_Work instruction_. What follows is a listing; repeat exactly, and only, its lines from the one holding "Open the avatar dropdown caret" through the last, leaving any pictures out.

_Given records_.
------------------------
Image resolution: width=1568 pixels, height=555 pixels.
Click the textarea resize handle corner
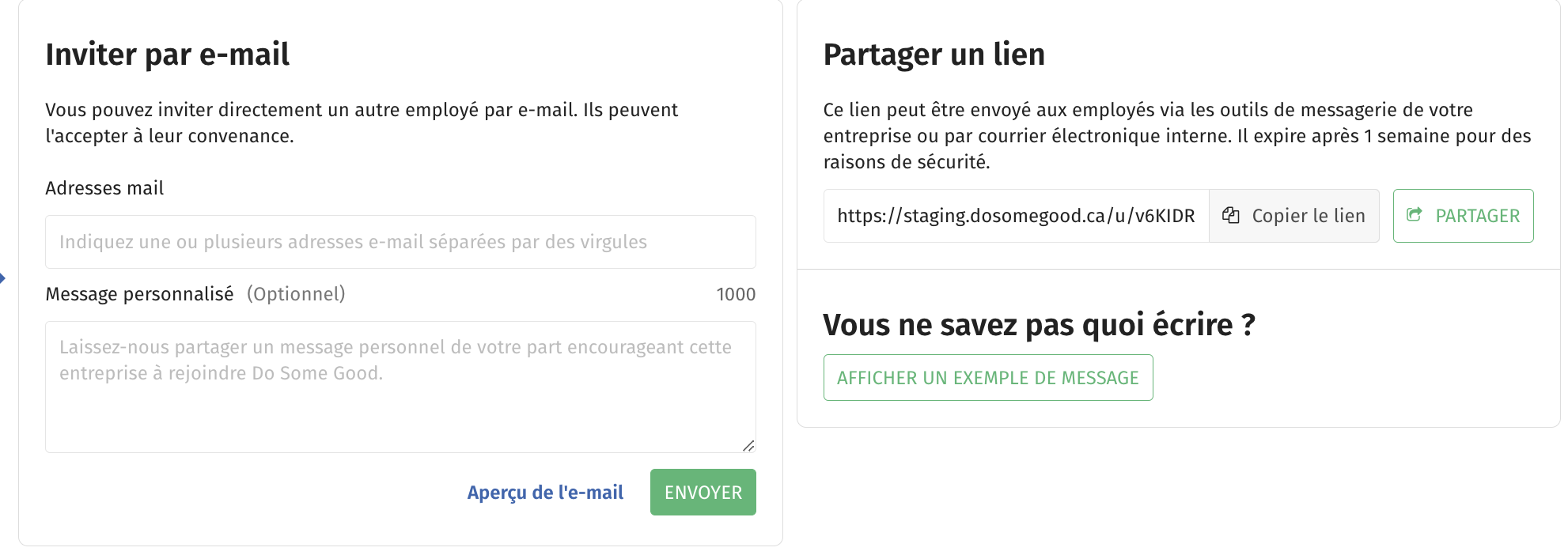[x=748, y=445]
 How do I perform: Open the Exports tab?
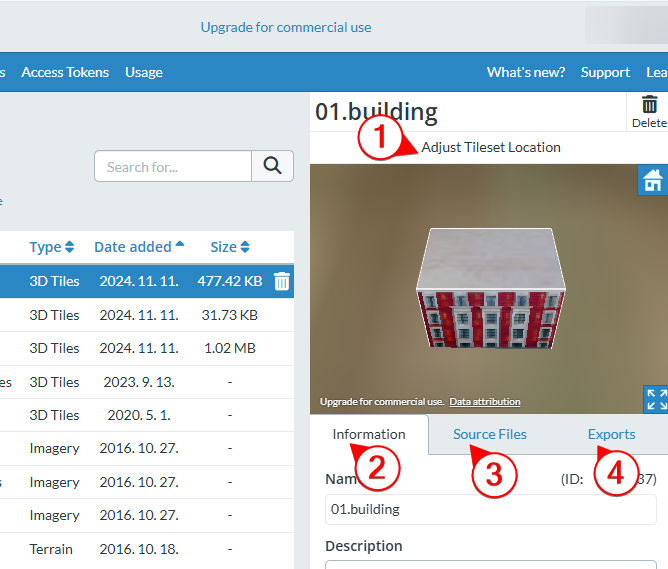coord(611,434)
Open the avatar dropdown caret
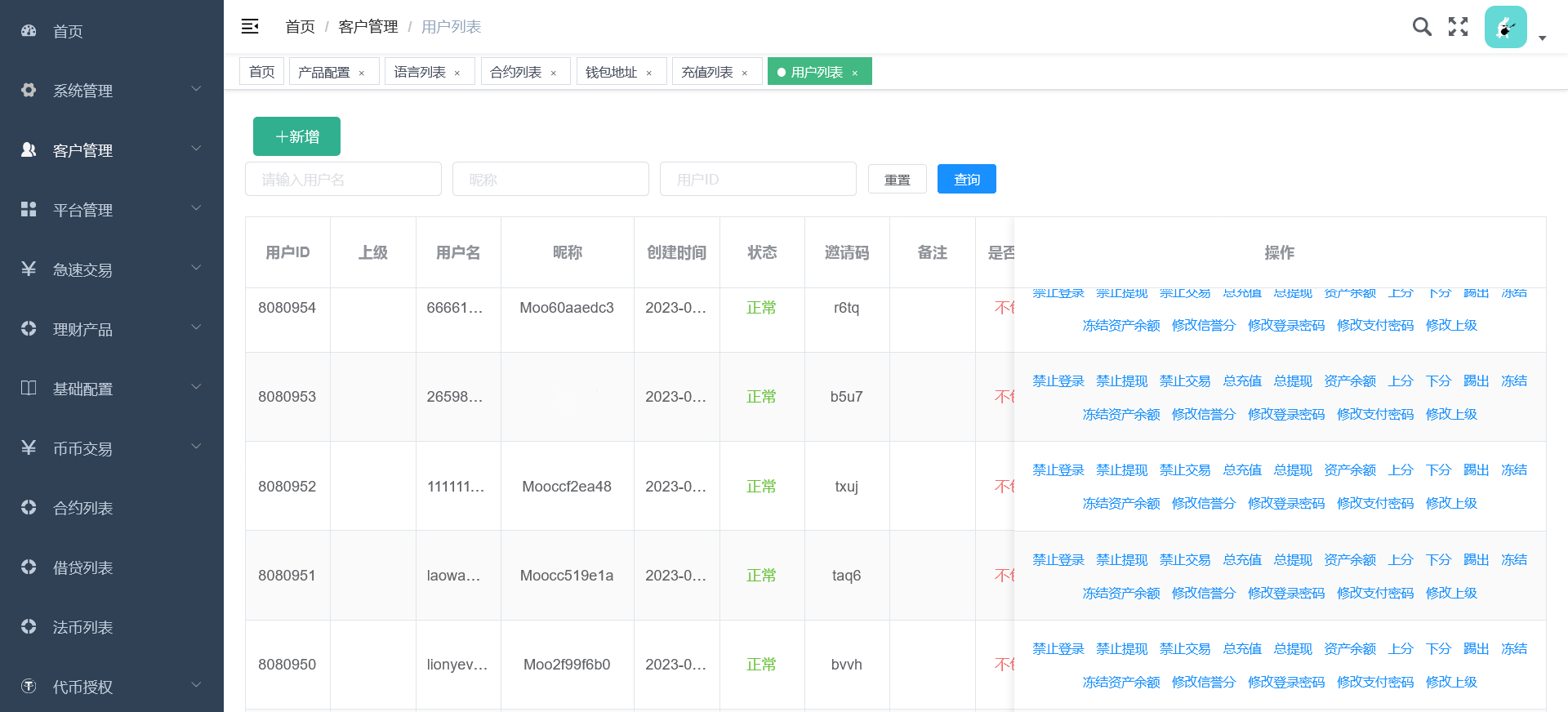 tap(1542, 38)
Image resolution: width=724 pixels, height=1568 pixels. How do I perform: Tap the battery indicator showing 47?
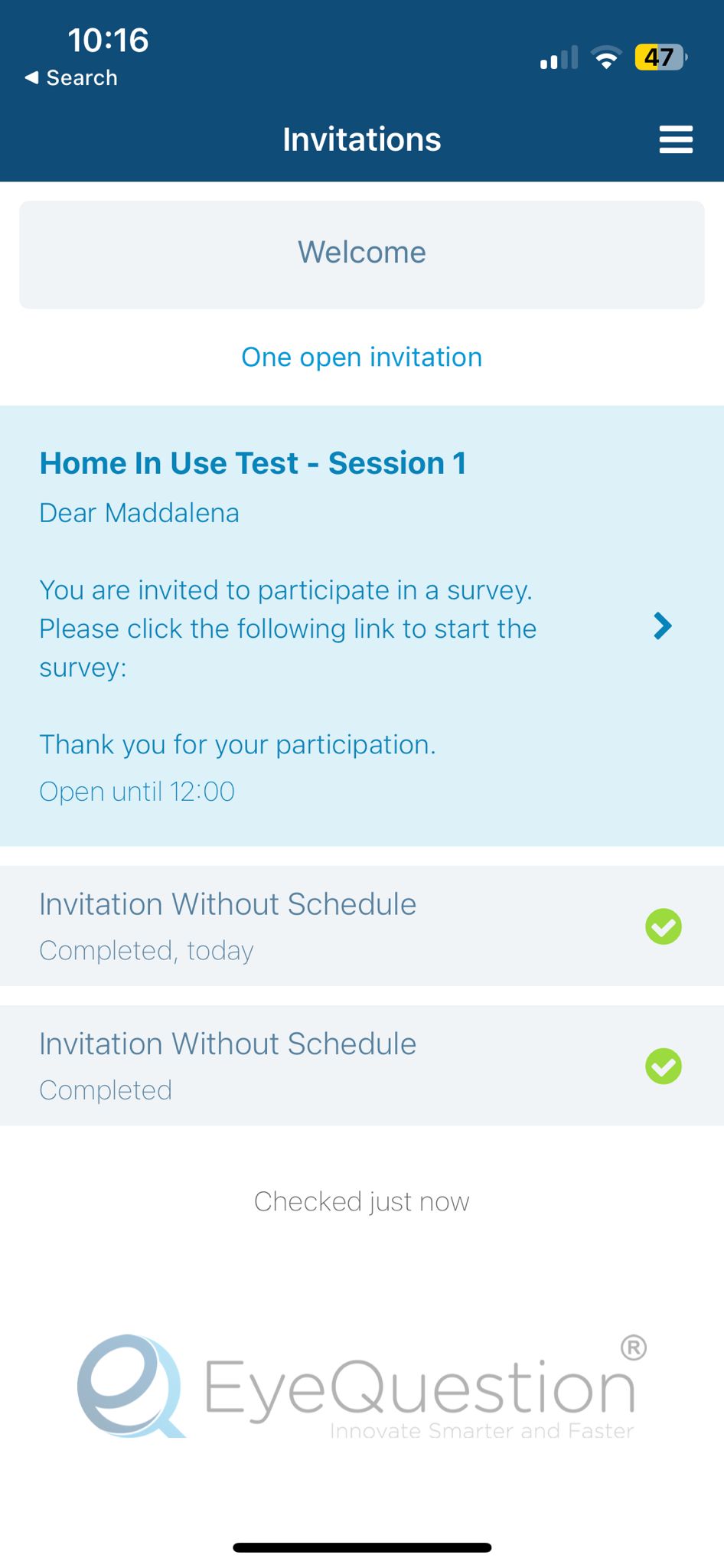click(x=660, y=57)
------------------------
_Solution to this exercise_.
Open the avatar dropdown caret
 tap(1542, 38)
Image resolution: width=724 pixels, height=1568 pixels. How do I perform: Tap the battery indicator showing 47?
click(x=660, y=57)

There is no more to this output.